The room was still dark, and feeling my way through it I found what I assumed to be a large plastic garbage bin. I grabbed the edges of it and leaned over. My haste and desperation to find something to puke into coupled with the darkness obscuring my vision resulted in me peering into something that was definitely not a garbage bin. I starred into a well, totally a fake one, and in the water at the bottom of it, starring back, was a glowing green human face.

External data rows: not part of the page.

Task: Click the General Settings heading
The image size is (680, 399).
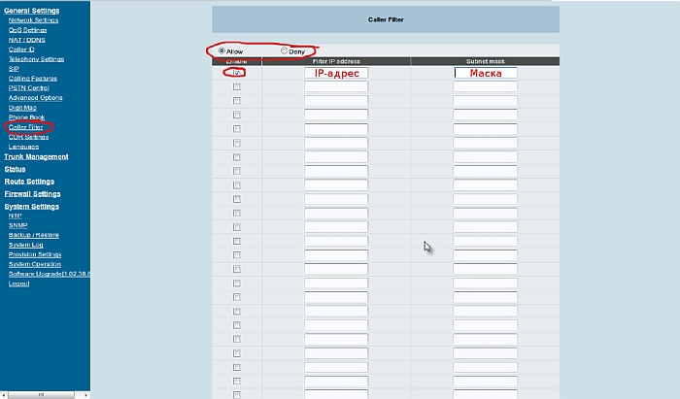Action: pos(31,10)
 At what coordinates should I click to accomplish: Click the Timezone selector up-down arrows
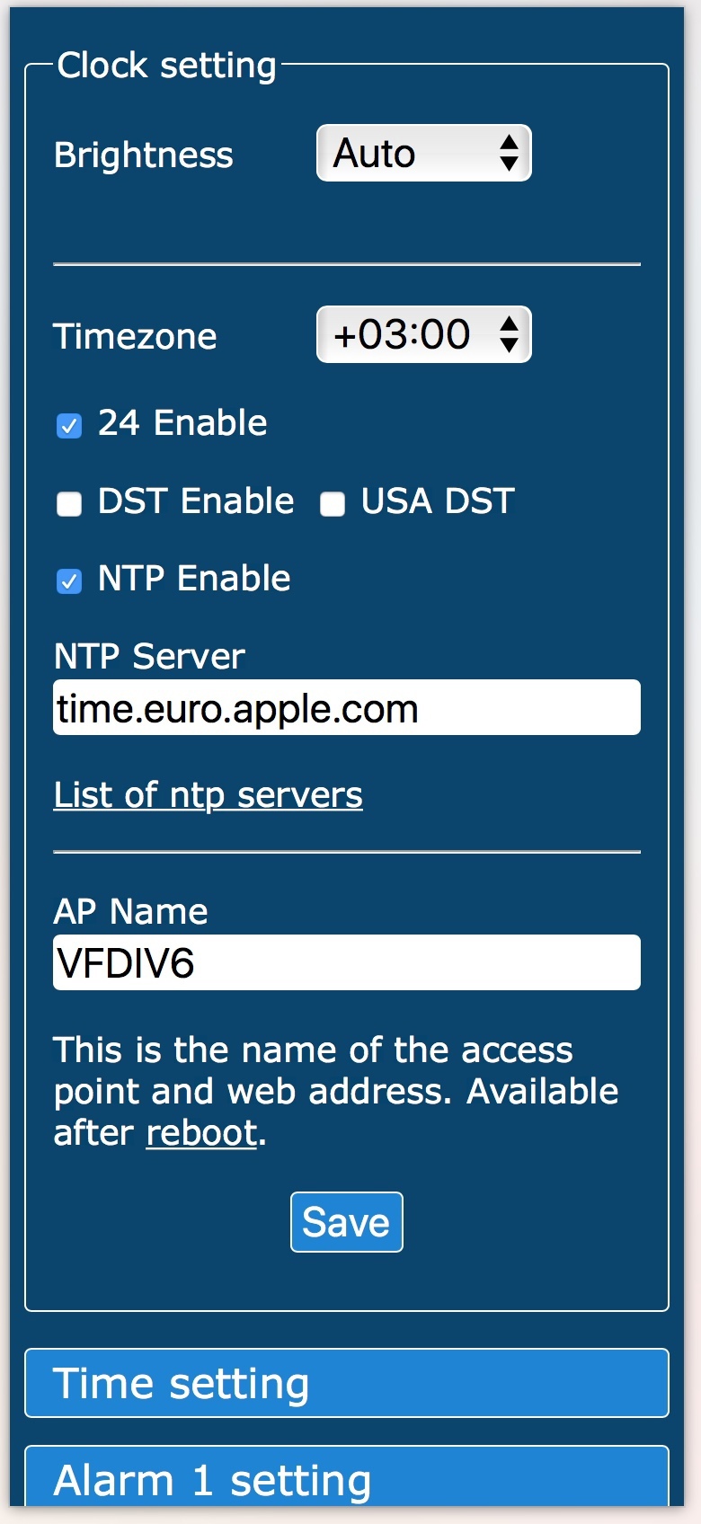[509, 334]
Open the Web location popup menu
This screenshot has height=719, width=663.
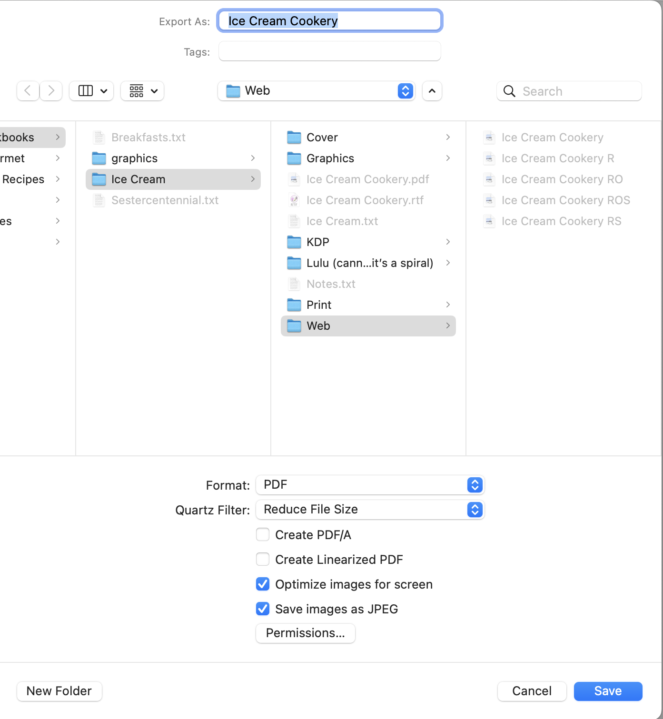coord(317,91)
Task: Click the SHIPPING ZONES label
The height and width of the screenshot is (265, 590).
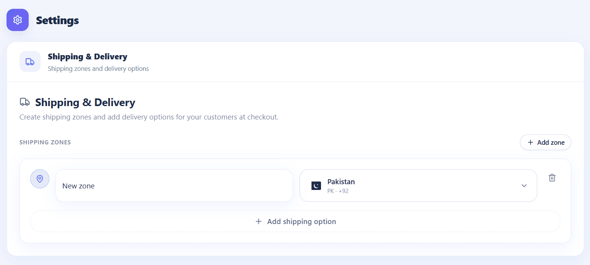Action: (45, 142)
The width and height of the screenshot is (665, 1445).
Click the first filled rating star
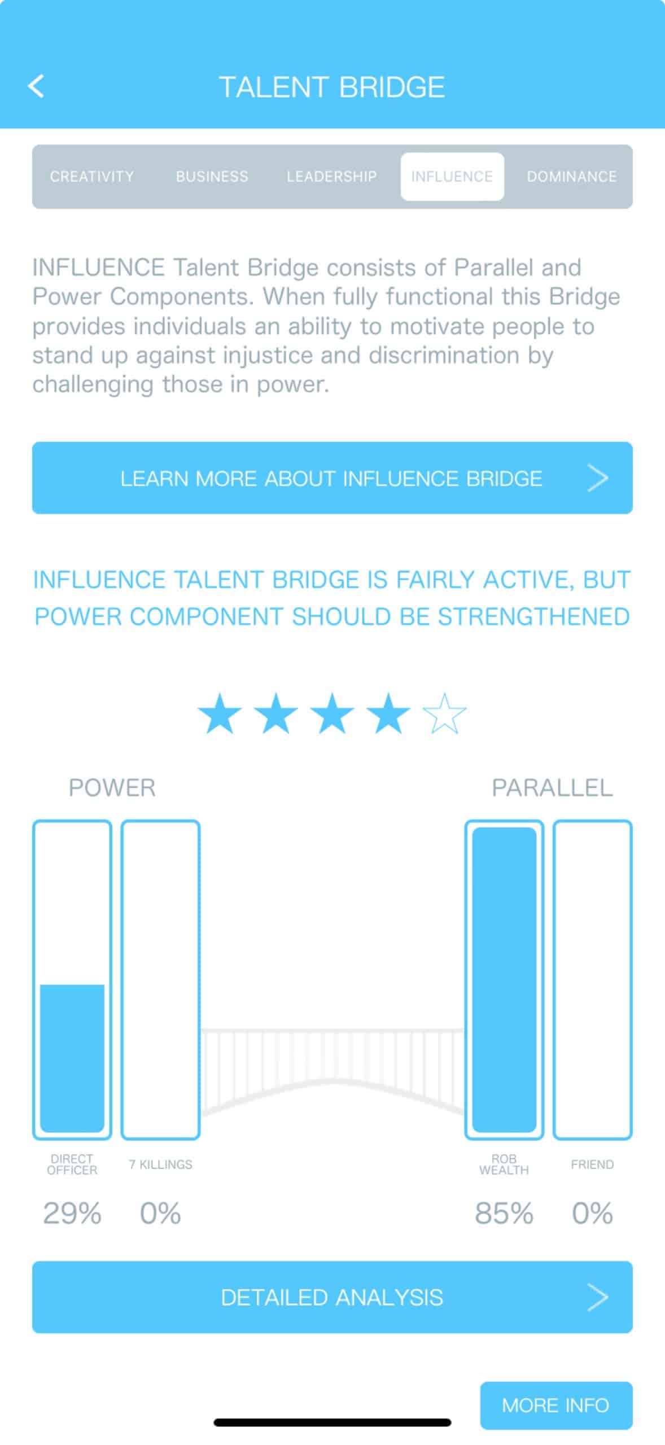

The face smiled and shouted, "Good evening! How are you tonight?"


Artist's conception.

I answered by pouring liquid barium from my mouth into his. I couldn't tell if my vomit had actually hit him, because the water at the bottom of the well was disturbed so much that the green face was distorted beyond recognition. The green face was under the surface of the water, probably behind a protective covering, and I assumed that his voice had come from some hidden speaker somewhere. I didn't care, though, and decided to find a new place to do my business.

I climbed the stairs to the second floor balcony and ducked into a nearby hallway. Sure enough, a gang of females all spilled out of one room at the end of the hall. Across from the door they had come from was the men's room. Inside said room I cleaned myself. I even debated jumping out the window, but decided it was safer to not climb two stories.

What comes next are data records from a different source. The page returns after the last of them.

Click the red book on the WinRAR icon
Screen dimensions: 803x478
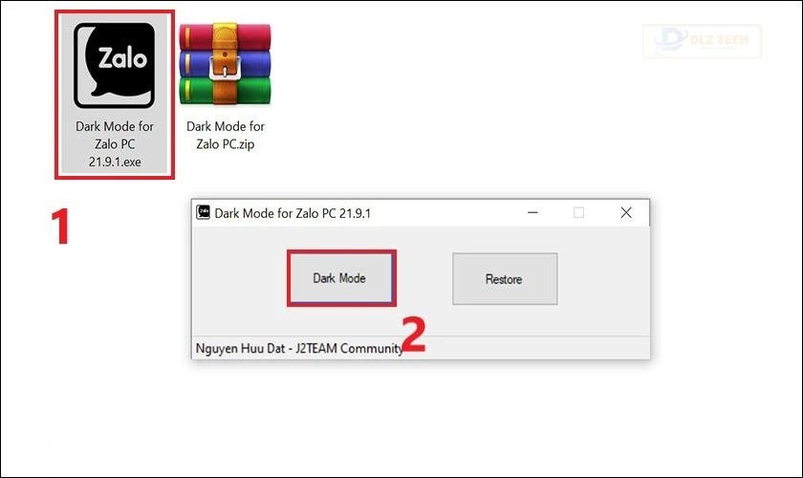coord(225,36)
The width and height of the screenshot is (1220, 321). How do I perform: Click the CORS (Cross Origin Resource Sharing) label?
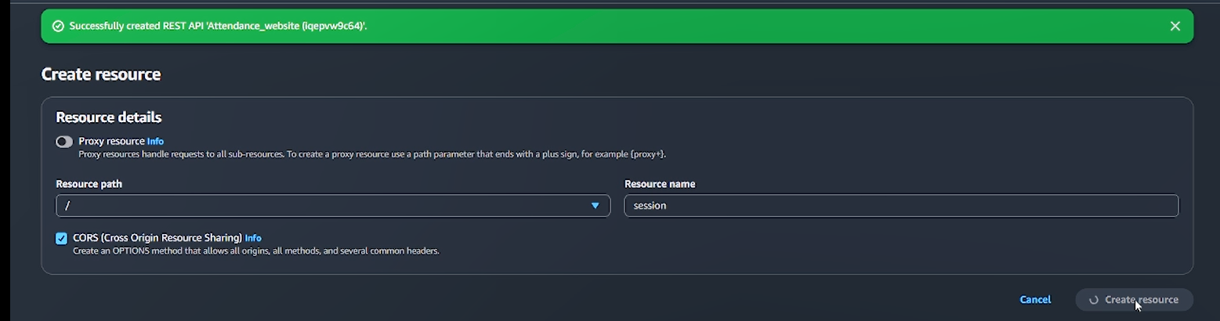pyautogui.click(x=157, y=238)
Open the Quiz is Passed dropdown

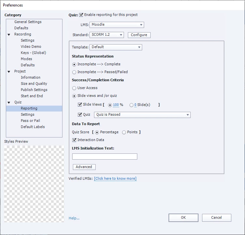[142, 115]
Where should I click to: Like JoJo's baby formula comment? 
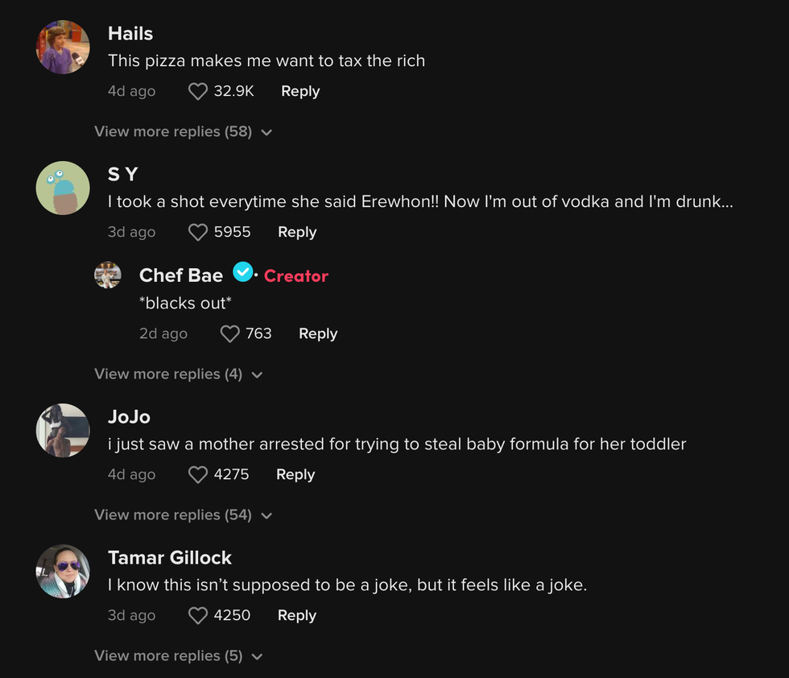(197, 474)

As soon as I opened the door a disquieting gaze met mine: the eyes of Lady Vintage.

"May we speak a moment?" she asked me, with one arched eyebrow and pursed lips.

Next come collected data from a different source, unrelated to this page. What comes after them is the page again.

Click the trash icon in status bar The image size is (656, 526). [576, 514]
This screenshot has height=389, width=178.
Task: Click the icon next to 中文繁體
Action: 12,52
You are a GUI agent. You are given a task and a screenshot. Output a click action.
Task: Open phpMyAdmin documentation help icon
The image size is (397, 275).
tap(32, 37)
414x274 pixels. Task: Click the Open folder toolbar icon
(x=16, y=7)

"But of course," I responded, trying to act more well mannered than I truly was.

She escorted me to the railing overlooking the now well lit party below. Once again the party was in full force as the attendees busied themselves with meaningless chatter and merry making.

Lady Vintage leaned with her back against the rails and spoke, "The crucible, what was your interpretation?"

"I thought it a nice read. The movie wasn't bad either. A suitable allegory for the ills of hearsay, misguided fervor, and religious oppression, among a slew of other applications. Miller was once married to Monroe, you know." I smiled.


"Jangling the keys to the kingdom..."

"The three rooms you solved." She looked displeased.

"Oh, yeah. Well, to tell you the truth, I don't have a clue as to what that was about. There was a connection?"

Now she looked even more displeased, and spoke again, "Hellscapes, forbidden love, and painful food flavoring, you don't see a correlation between them and our mission here?"

I leaned with my elbows against the railing next to her and shook my head, "You lost me."

"It relates to our future endeavors."

I shrugged.

She crossed her arms, leaned in close, and whispered, "Who are you Mr. Grimm?"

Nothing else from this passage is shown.